La carenza di mezzi e di reparti specializzati pregiudica le indagini. E i giornalisti che segnalano gli abusi della polizia, denunciano le collusioni dei politici o entrano in rapporti troppo stretti con le gang rischiano la pelle. I reporter del giornale online El Faro lavorano in una redazione semiclandestina, con una guardia armata all’ingresso. Christian Poveda, l’autore del docu-video La vida loca, è stato assassinato dai “muchachos” che aveva filmato.
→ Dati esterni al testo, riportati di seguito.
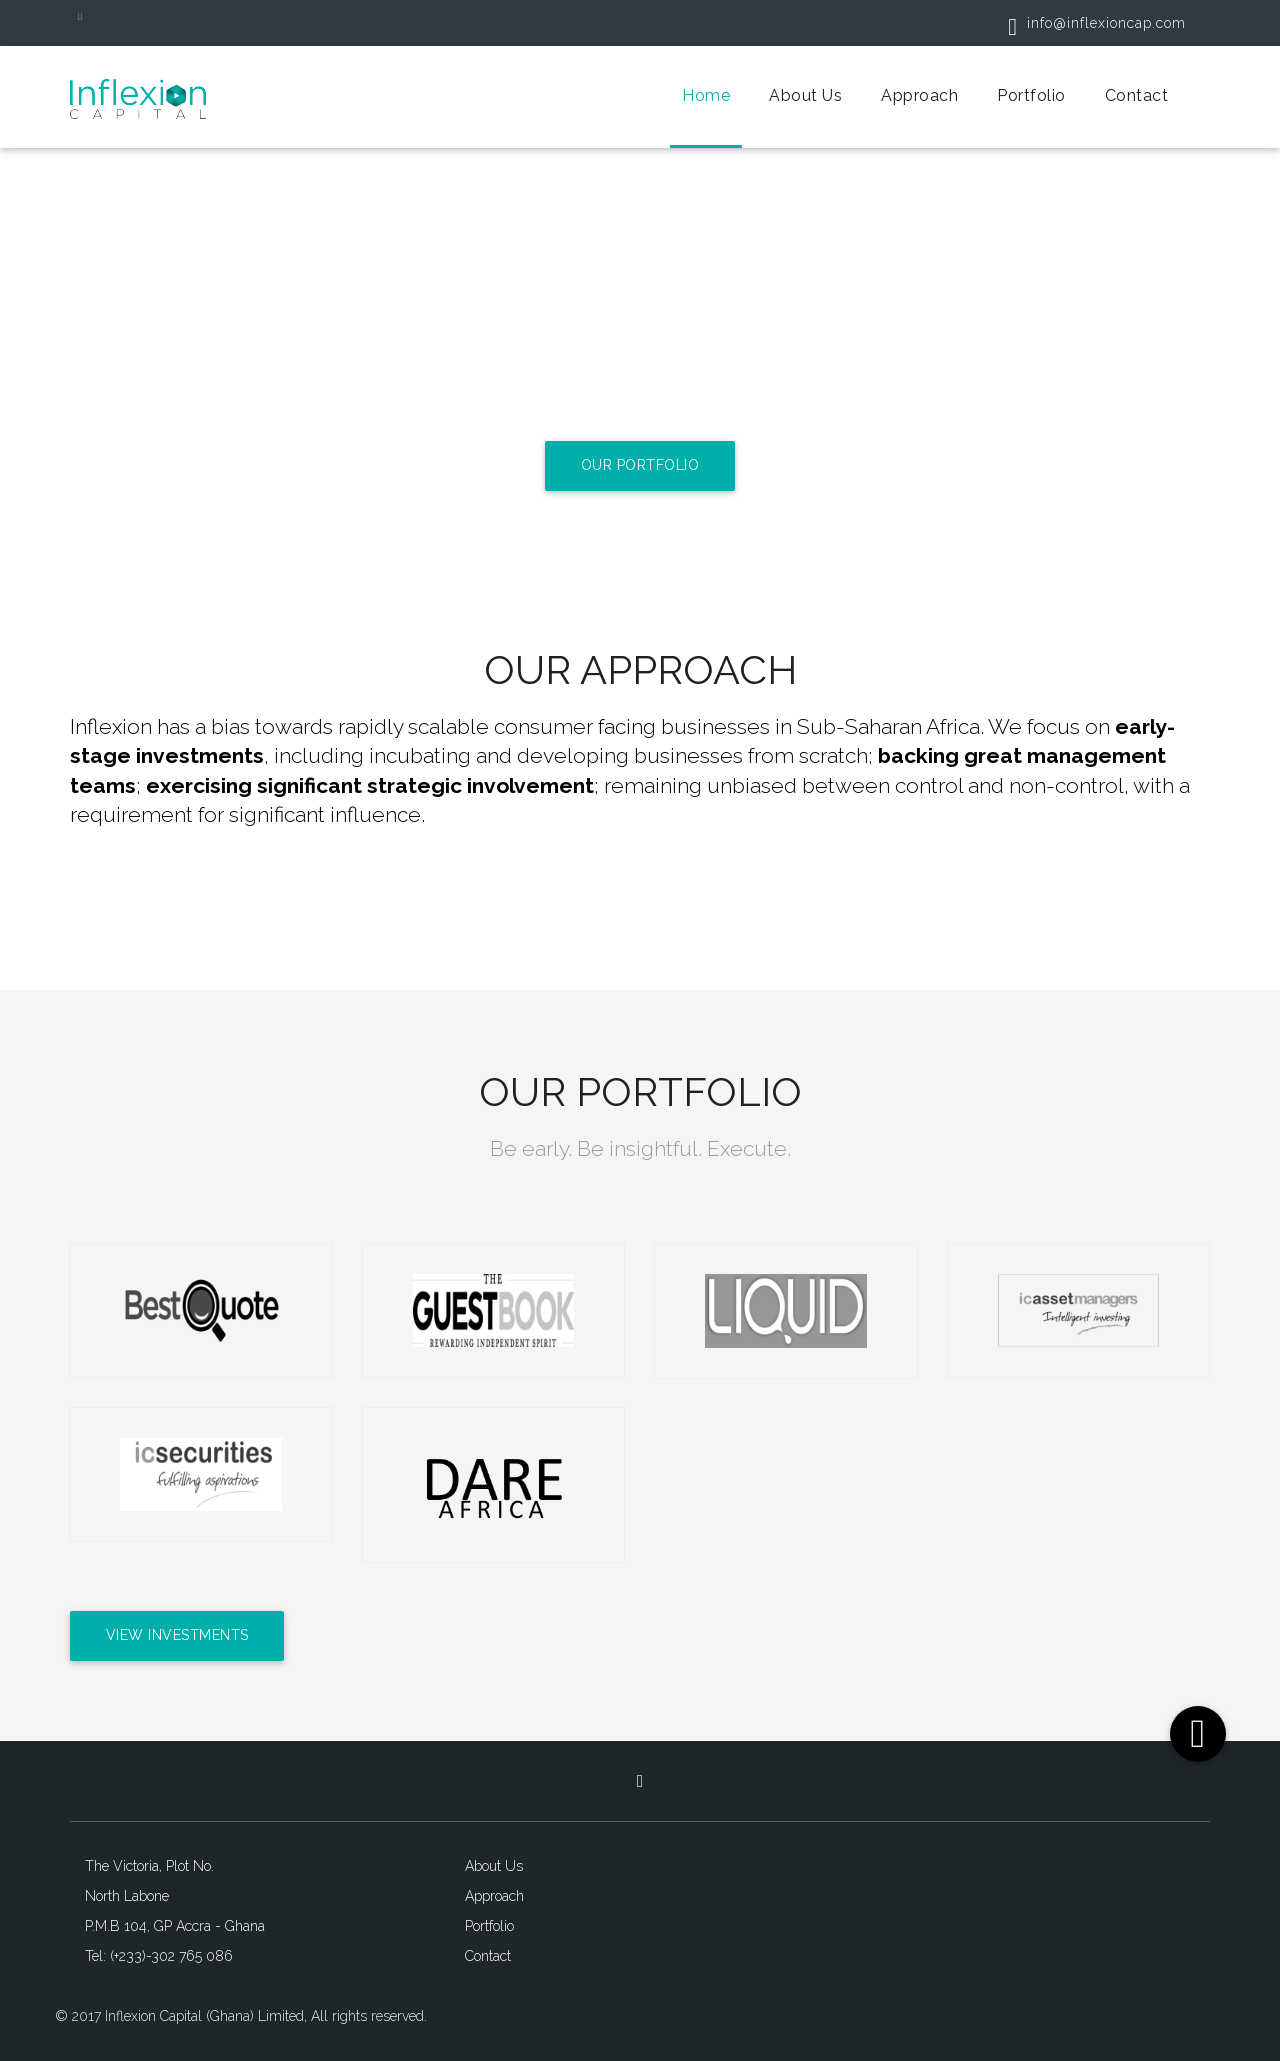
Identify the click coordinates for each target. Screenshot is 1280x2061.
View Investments (179, 1636)
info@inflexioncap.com (1089, 23)
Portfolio (1031, 95)
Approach (919, 95)
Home (706, 95)
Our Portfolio (640, 466)
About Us (805, 95)
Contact (1137, 95)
Ma Israel Ticas, “el abogado de los muertos”, non ha intenzione di desistere. Pistola alla cintura, gps e computer nello zaino, gira per il Salvador a caccia di cimiteri clandestini. In 12 anni di lavoro ha esumato più di 900 desaparecidos: ora sta scendendo in un pozzo ai piedi del vulcano Santa Ana dove ha individuato i corpi di un bambino, dei suoi genitori e altri cinque cadaveri smembrati. “Il pozzo” spiega “è profondo 22 metri, bisogna scavare una galleria d’accesso per evitare gli smottamenti”. Ticas utilizza tecniche d’avanguardia, fotocamere, sensori, riprese aeree che finiscono in uno sterminato archivio: il macabro catalogo degli orrori della mattanza salvadoregna.

Si avvicina una donna. Dice che suo figlio è sparito da tre settimane: andava “a cortar café” e non è più tornato. “Può essere in quel pozzo?” chiede. “So che è morto. Ma voglio almeno seppellirlo degnamente”. Ticas fa dei calcoli, consulta gli appunti. “No signora. Non può essere qui. Però ci sono altri pozzi nei paraggi. Lo troveremo, se Dio ci aiuta”.